How progressive is this!  I think this is a fabulous way to educate the community on the value of trees, especially old growth trees.  Hollows are incredibly important & they are being lost at an alarming rate.

It takes between 100-150 years before trees start creating hollows.  Eucalypts start creating hollows after dropping branches & we know that once branch-dropping starts, the tree is removed for the safety of the human population

“Australia-wide, 15% of all land birds use hollows. These 114 species include parrots, owls cockatoos & lorikeets, ducks, treecreepers, owls, owlet-nightjar, kingfishers, pardolotes, martins & woodswallows.”  ~ Sourced from Wildlife Notes, Department of Conservation & Management April 2005.

One of the least known characteristics of Australian animals is their high utilisation of tree hollows. For example, the proportion of Australian animals that use tree hollows is three times greater than in North America & twice as great as in South Africa.

About 350 Australian animals use hollows for either roosting or nesting.
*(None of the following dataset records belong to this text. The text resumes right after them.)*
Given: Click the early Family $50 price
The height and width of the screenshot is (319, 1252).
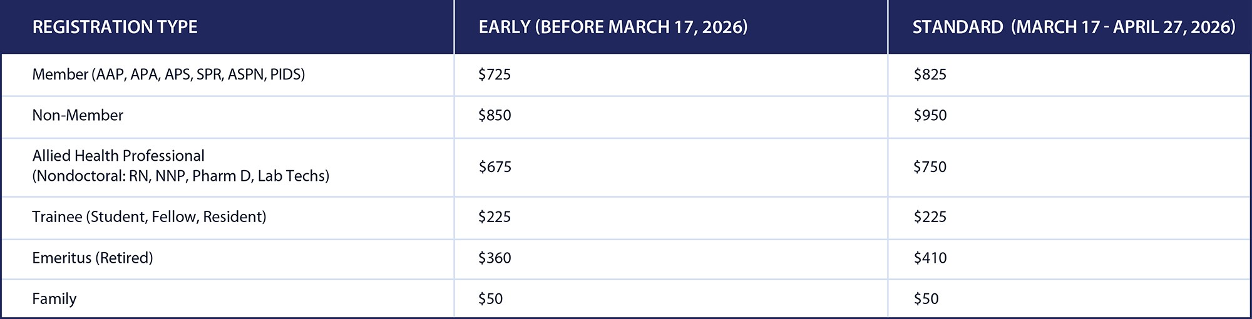Looking at the screenshot, I should click(490, 298).
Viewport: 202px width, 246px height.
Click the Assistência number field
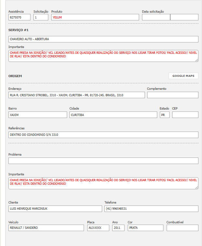click(x=19, y=18)
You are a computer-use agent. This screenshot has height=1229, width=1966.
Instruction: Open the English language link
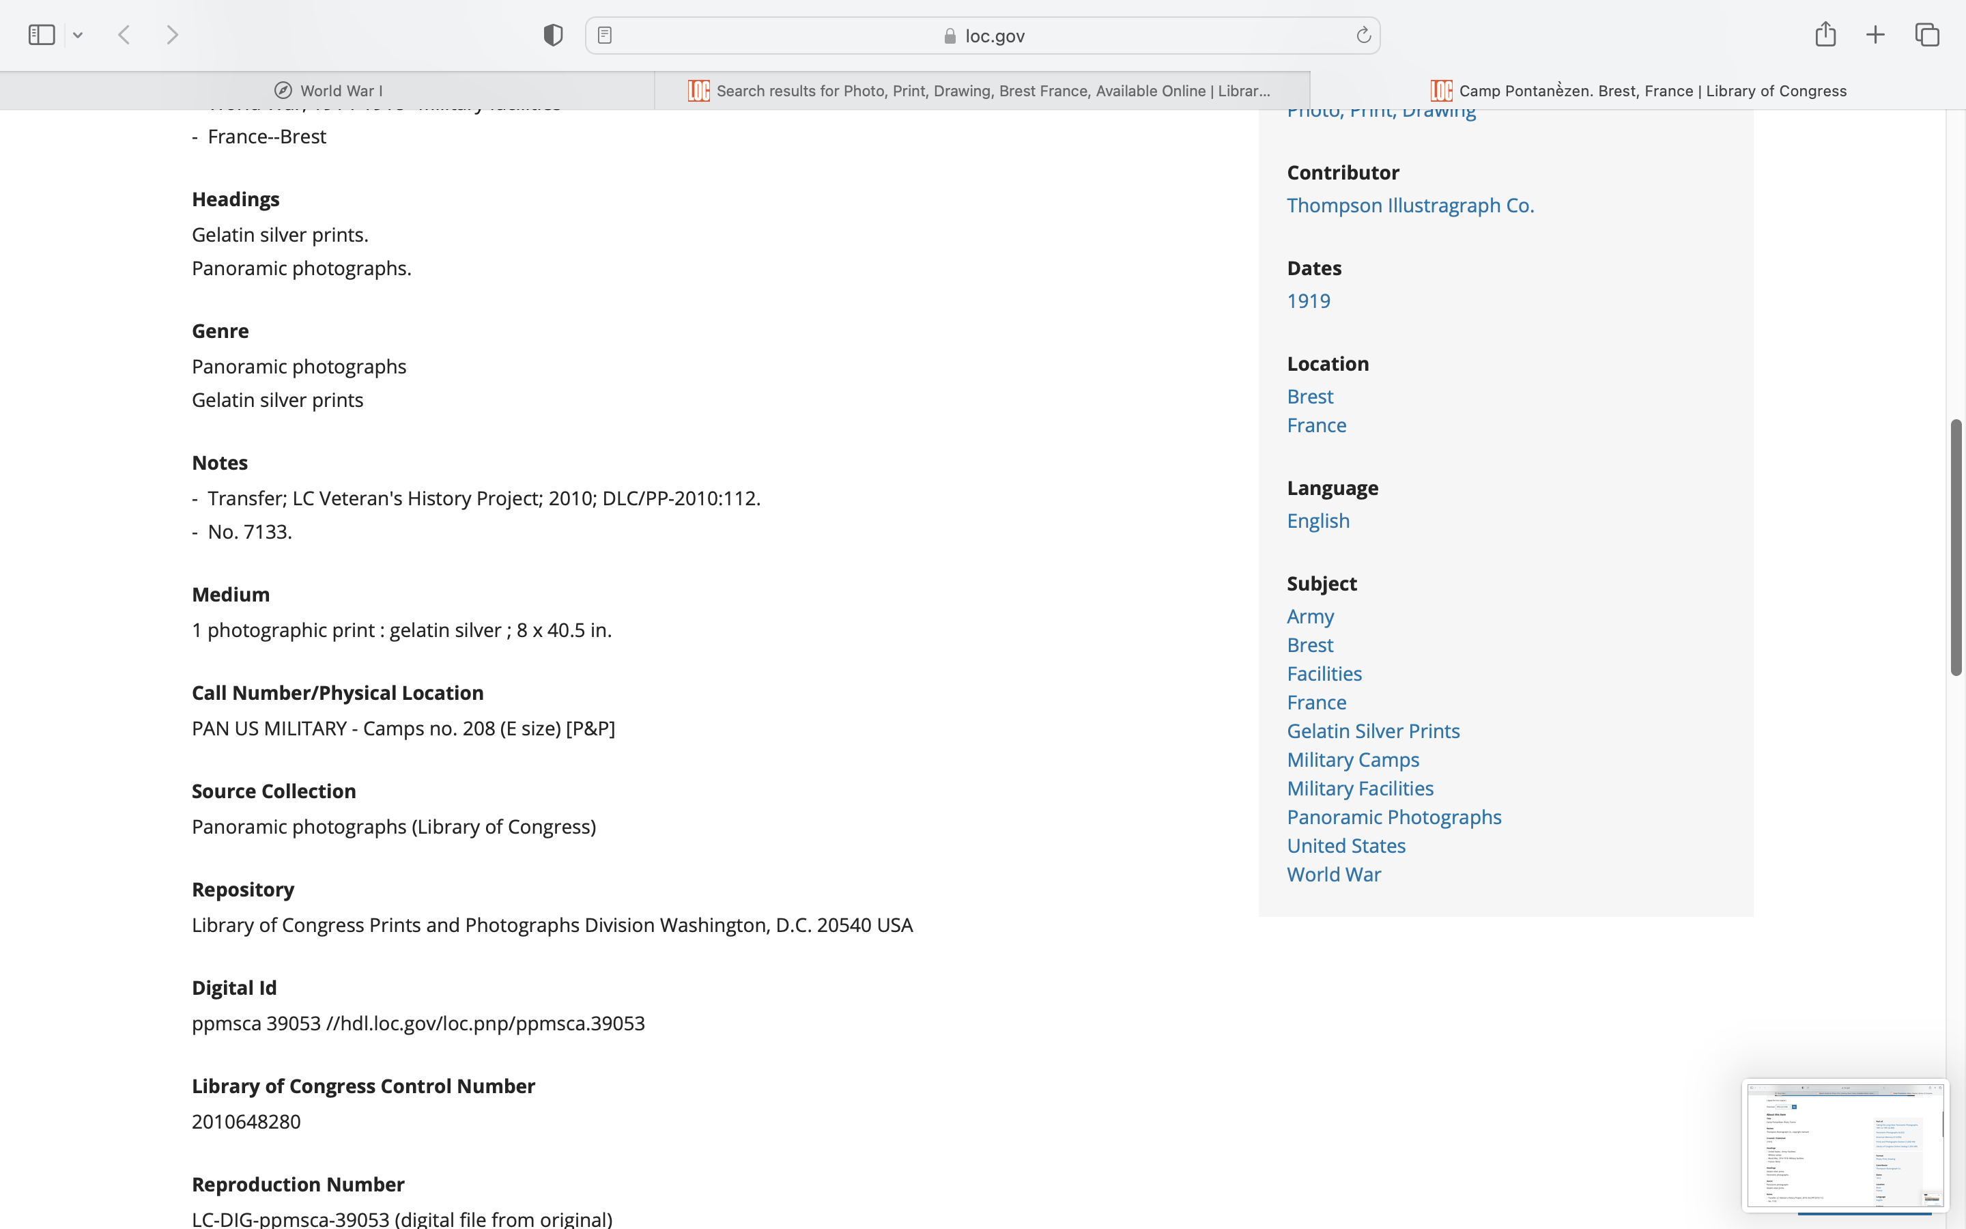click(1318, 521)
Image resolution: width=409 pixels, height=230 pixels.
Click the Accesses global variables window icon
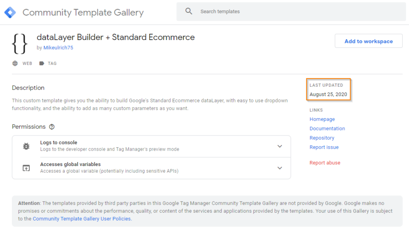point(26,168)
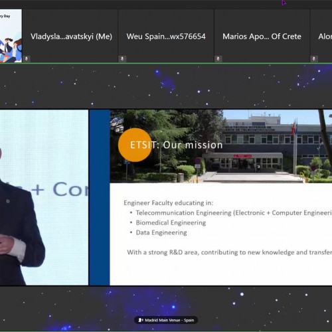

This includes:


  • half of our small bats, 
  • nearly 90% of our parrots, 
  • all of our gliders, 
  • all but one of our owls 
  • all of our tree-creepers. 

Nearly 20% of our birds use hollows in some way. For 60% of these, hollows are essential.” http://www.ozbox.net.au/anim&holl.htm

Of the 22 species of bats that have been recorded to utilise tree hollows in NSW, 10 of these are listed as threatened. (Gibbons & Lindenmayer 1997).

I am very impressed by this action by Shoalhaven City Council & hope that it becomes commonplace across Australia.

Lots of trees has transformed this park into a pleasant green space for locals.

Camperdown Memorial Rest Park.  Lots of trees has transformed this park into a pleasant green space for locals.

We were surprised to discover the City of Sydney’s plan to increase current canopy cover by 50 per cent could have a bigger impact on reducing air pollution than a reduction in traffic.” ~ Peter Irga lead researcher of a University of Technology Sydney study that shows the pollution reduction benefits of trees.

Today, ‘The Economic Framework for Green Infrastructure,’ was released.  The Framework is a joint effort by City of Melbourne, City of Banyule, City of Kingston, City of Moonee Valley & Victoria University in partnership with the Victorian Government.  The document will help local councils put a dollar value on their urban greening activities.

“The Framework identifies the key steps needed to value “green infrastructure”, and outlines a full life cycle management process to assist decision making. It also provides explanations around various approaches used to value green infrastructure.”

The evidence is becoming overwhelming. Trees, canopy cover & green space is vital for the health of the community. Without these things in sufficient amounts, people suffer from negative health effects such as depression. obesity, heart disease, respiratory disease & according to the University of Technology researchers, several types of cancer. Local councils need to increase their budget to allow for green infrastructure to be increased, maintained & built upon to increase livability, health & happiness.